RECORDS SUPPLIED »
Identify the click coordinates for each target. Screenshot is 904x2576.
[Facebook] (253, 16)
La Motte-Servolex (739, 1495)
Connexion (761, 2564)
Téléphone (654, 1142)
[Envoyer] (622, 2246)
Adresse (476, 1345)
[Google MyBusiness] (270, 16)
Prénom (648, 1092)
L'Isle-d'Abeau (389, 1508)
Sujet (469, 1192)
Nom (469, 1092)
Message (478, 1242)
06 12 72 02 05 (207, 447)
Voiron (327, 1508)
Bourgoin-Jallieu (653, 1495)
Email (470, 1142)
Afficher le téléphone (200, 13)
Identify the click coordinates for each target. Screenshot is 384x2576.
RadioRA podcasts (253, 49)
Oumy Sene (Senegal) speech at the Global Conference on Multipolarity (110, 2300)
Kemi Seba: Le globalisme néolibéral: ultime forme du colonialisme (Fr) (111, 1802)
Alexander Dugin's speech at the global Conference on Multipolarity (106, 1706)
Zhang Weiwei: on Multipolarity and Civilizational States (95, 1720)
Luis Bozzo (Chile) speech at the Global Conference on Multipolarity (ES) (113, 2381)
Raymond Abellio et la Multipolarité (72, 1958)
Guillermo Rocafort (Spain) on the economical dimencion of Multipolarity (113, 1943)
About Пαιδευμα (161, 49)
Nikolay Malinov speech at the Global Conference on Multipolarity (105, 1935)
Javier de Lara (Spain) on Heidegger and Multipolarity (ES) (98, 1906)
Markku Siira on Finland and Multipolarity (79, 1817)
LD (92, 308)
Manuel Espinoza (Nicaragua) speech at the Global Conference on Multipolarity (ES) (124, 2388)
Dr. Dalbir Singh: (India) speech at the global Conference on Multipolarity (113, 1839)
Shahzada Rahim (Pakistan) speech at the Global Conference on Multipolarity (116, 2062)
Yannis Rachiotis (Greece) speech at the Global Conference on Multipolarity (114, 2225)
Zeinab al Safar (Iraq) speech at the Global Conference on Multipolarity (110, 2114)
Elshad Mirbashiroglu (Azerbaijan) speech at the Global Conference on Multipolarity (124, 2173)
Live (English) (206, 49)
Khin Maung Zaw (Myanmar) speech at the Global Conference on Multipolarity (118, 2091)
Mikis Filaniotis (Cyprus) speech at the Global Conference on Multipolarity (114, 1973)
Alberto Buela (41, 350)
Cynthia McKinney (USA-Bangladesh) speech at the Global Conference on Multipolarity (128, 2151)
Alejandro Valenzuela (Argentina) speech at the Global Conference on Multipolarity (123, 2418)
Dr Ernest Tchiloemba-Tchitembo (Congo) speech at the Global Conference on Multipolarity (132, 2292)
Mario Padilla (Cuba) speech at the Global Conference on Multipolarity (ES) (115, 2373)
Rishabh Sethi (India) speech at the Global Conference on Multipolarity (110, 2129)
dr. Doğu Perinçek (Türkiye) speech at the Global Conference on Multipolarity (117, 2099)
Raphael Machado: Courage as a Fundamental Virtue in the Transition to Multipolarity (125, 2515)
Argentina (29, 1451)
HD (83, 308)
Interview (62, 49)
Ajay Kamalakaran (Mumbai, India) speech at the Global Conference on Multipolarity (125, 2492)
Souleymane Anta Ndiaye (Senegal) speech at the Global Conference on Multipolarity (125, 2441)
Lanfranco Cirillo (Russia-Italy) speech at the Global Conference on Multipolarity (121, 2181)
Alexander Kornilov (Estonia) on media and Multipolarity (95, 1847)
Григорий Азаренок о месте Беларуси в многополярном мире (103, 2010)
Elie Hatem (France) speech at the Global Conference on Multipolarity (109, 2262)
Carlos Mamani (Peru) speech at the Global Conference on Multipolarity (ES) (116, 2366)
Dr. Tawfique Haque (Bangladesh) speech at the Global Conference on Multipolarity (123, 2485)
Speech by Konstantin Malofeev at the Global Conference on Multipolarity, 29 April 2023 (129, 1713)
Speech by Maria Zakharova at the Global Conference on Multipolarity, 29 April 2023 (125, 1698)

AIM OF THE TASK » For this exercise, repeat each line of the listing exactly.

RESULT »
Identify the click coordinates for each target. Screenshot is 904x2576.
[Facebook] (253, 16)
La Motte-Servolex (739, 1495)
Connexion (761, 2564)
Téléphone (654, 1142)
[Envoyer] (622, 2246)
Adresse (476, 1345)
[Google MyBusiness] (270, 16)
Prénom (648, 1092)
L'Isle-d'Abeau (389, 1508)
Sujet (469, 1192)
Nom (469, 1092)
Message (478, 1242)
06 12 72 02 05 (207, 447)
Voiron (327, 1508)
Bourgoin-Jallieu (653, 1495)
Email (470, 1142)
Afficher le téléphone (200, 13)
Identify the click coordinates for each target. Screenshot is 384x2576.
RadioRA podcasts (253, 49)
Oumy Sene (Senegal) speech at the Global Conference on Multipolarity (110, 2300)
Kemi Seba: Le globalisme néolibéral: ultime forme du colonialisme (Fr) (111, 1802)
Alexander Dugin's speech at the global Conference on Multipolarity (106, 1706)
Zhang Weiwei: on Multipolarity and Civilizational States (95, 1720)
Luis Bozzo (Chile) speech at the Global Conference on Multipolarity (ES) (113, 2381)
Raymond Abellio et la Multipolarité (72, 1958)
Guillermo Rocafort (Spain) on the economical dimencion of Multipolarity (113, 1943)
About Пαιδευμα (161, 49)
Nikolay Malinov speech at the Global Conference on Multipolarity (105, 1935)
Javier de Lara (Spain) on Heidegger and Multipolarity (ES) (98, 1906)
Markku Siira on Finland and Multipolarity (79, 1817)
LD (92, 308)
Manuel Espinoza (Nicaragua) speech at the Global Conference on Multipolarity (ES) (124, 2388)
Dr. Dalbir Singh: (India) speech at the global Conference on Multipolarity (113, 1839)
Shahzada Rahim (Pakistan) speech at the Global Conference on Multipolarity (116, 2062)
Yannis Rachiotis (Greece) speech at the Global Conference on Multipolarity (114, 2225)
Zeinab al Safar (Iraq) speech at the Global Conference on Multipolarity (110, 2114)
Elshad Mirbashiroglu (Azerbaijan) speech at the Global Conference on Multipolarity (124, 2173)
Live (English) (206, 49)
Khin Maung Zaw (Myanmar) speech at the Global Conference on Multipolarity (118, 2091)
Mikis Filaniotis (Cyprus) speech at the Global Conference on Multipolarity (114, 1973)
Alberto Buela (41, 350)
Cynthia McKinney (USA-Bangladesh) speech at the Global Conference on Multipolarity (128, 2151)
Alejandro Valenzuela (Argentina) speech at the Global Conference on Multipolarity (123, 2418)
Dr Ernest Tchiloemba-Tchitembo (Congo) speech at the Global Conference on Multipolarity (132, 2292)
Mario Padilla (Cuba) speech at the Global Conference on Multipolarity (ES) (115, 2373)
Rishabh Sethi (India) speech at the Global Conference on Multipolarity (110, 2129)
dr. Doğu Perinçek (Türkiye) speech at the Global Conference on Multipolarity (117, 2099)
Raphael Machado: Courage as a Fundamental Virtue in the Transition to Multipolarity (125, 2515)
Argentina (29, 1451)
HD (83, 308)
Interview (62, 49)
Ajay Kamalakaran (Mumbai, India) speech at the Global Conference on Multipolarity (125, 2492)
Souleymane Anta Ndiaye (Senegal) speech at the Global Conference on Multipolarity (125, 2441)
Lanfranco Cirillo (Russia-Italy) speech at the Global Conference on Multipolarity (121, 2181)
Alexander Kornilov (Estonia) on media and Multipolarity (95, 1847)
Григорий Азаренок о месте Беларуси в многополярном мире (103, 2010)
Elie Hatem (France) speech at the Global Conference on Multipolarity (109, 2262)
Carlos Mamani (Peru) speech at the Global Conference on Multipolarity (ES) (116, 2366)
Dr. Tawfique Haque (Bangladesh) speech at the Global Conference on Multipolarity (123, 2485)
Speech by Konstantin Malofeev at the Global Conference on Multipolarity, 29 April 2023 (129, 1713)
Speech by Maria Zakharova at the Global Conference on Multipolarity, 29 April 2023 (125, 1698)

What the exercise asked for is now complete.